Every entry below should be reproduced exactly, with all pictures left out.

Collected data entries
- - - - -

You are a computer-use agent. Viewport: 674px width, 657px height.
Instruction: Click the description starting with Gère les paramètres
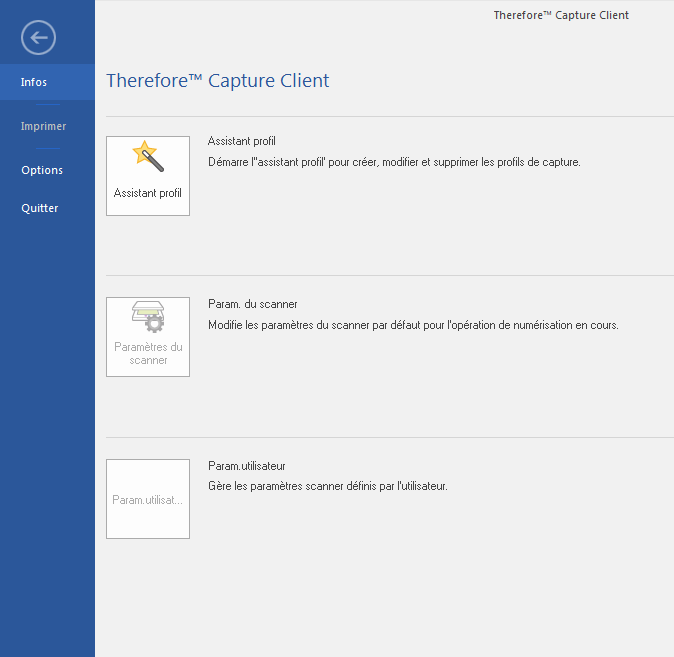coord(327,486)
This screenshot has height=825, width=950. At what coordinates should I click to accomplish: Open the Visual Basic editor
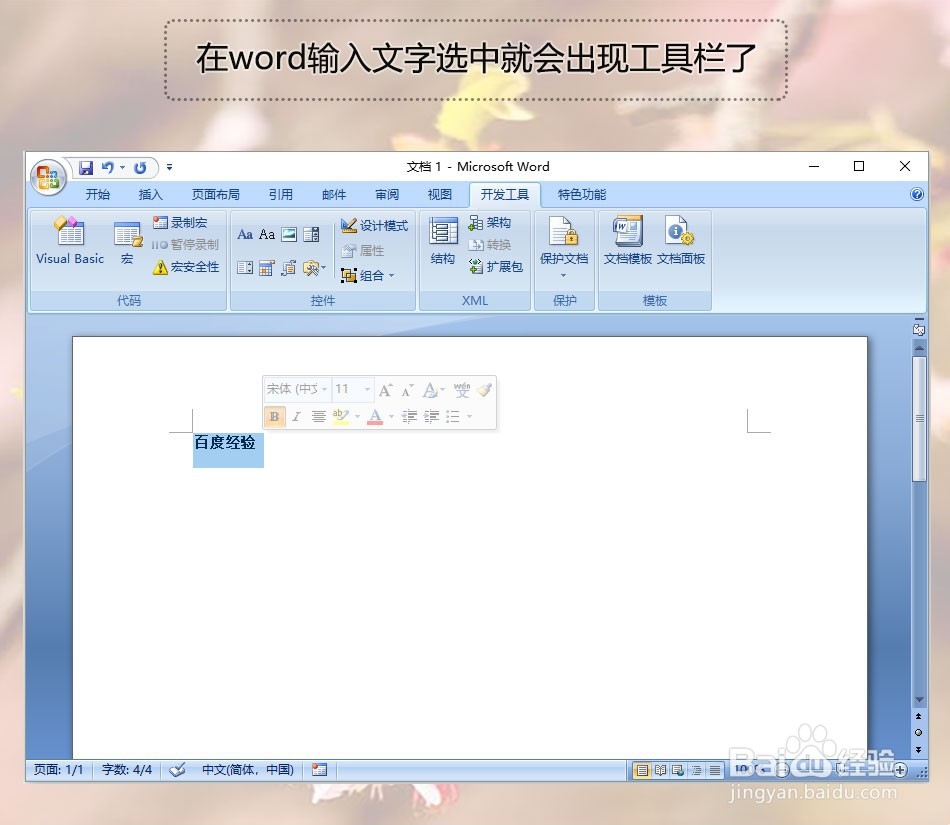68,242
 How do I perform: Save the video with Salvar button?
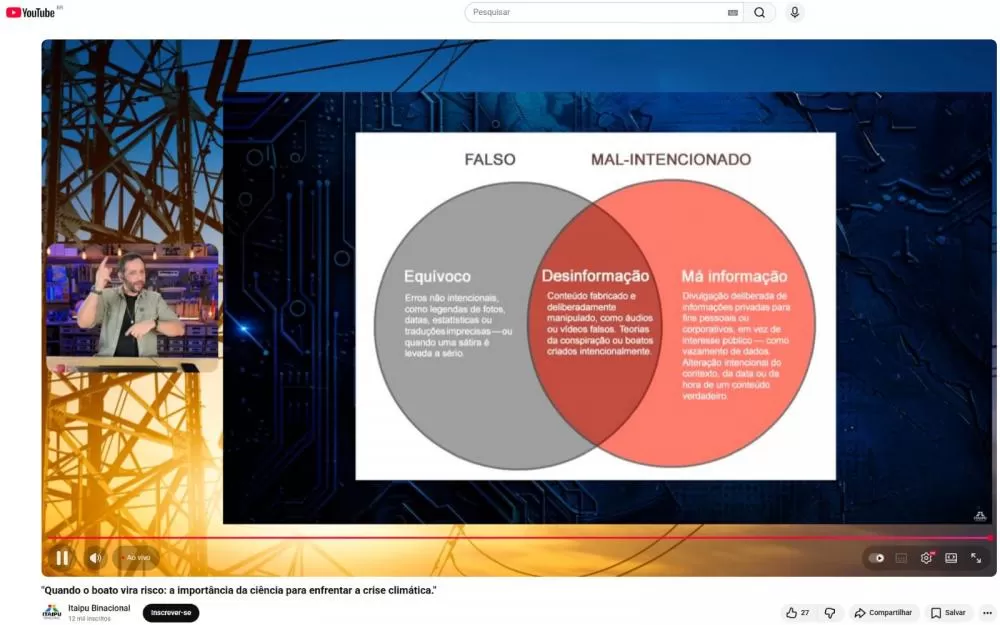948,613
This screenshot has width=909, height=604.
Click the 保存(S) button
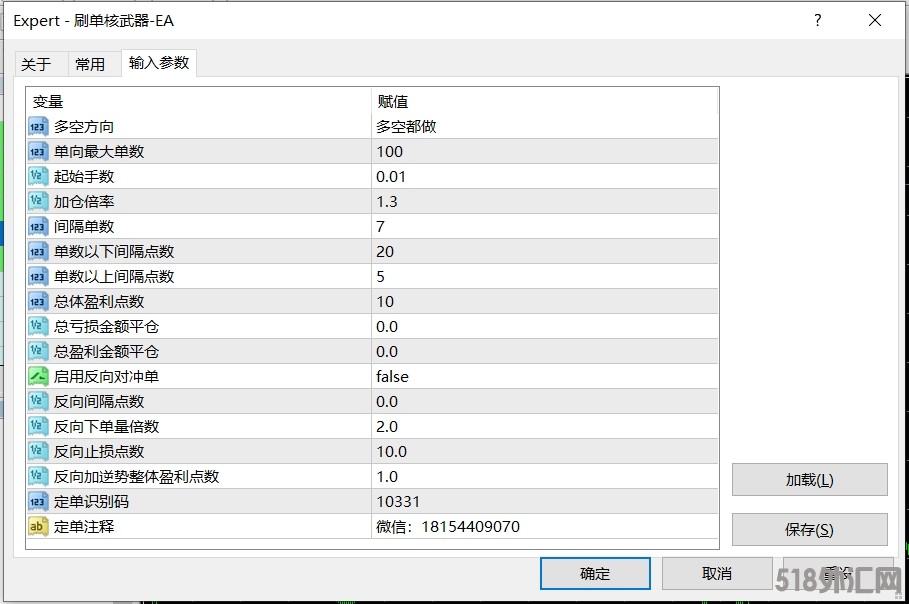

- - - - -

» Task output:
You are a computer-use agent. Viewport: 674px width, 657px height.
Instruction: Click the description starting with Gère les paramètres
coord(327,486)
This screenshot has height=825, width=950. At what coordinates should I click to accomplish: Open the Visual Basic editor
68,242
 How do I perform: Save the video with Salvar button?
948,613
This screenshot has width=909, height=604.
Click the 保存(S) button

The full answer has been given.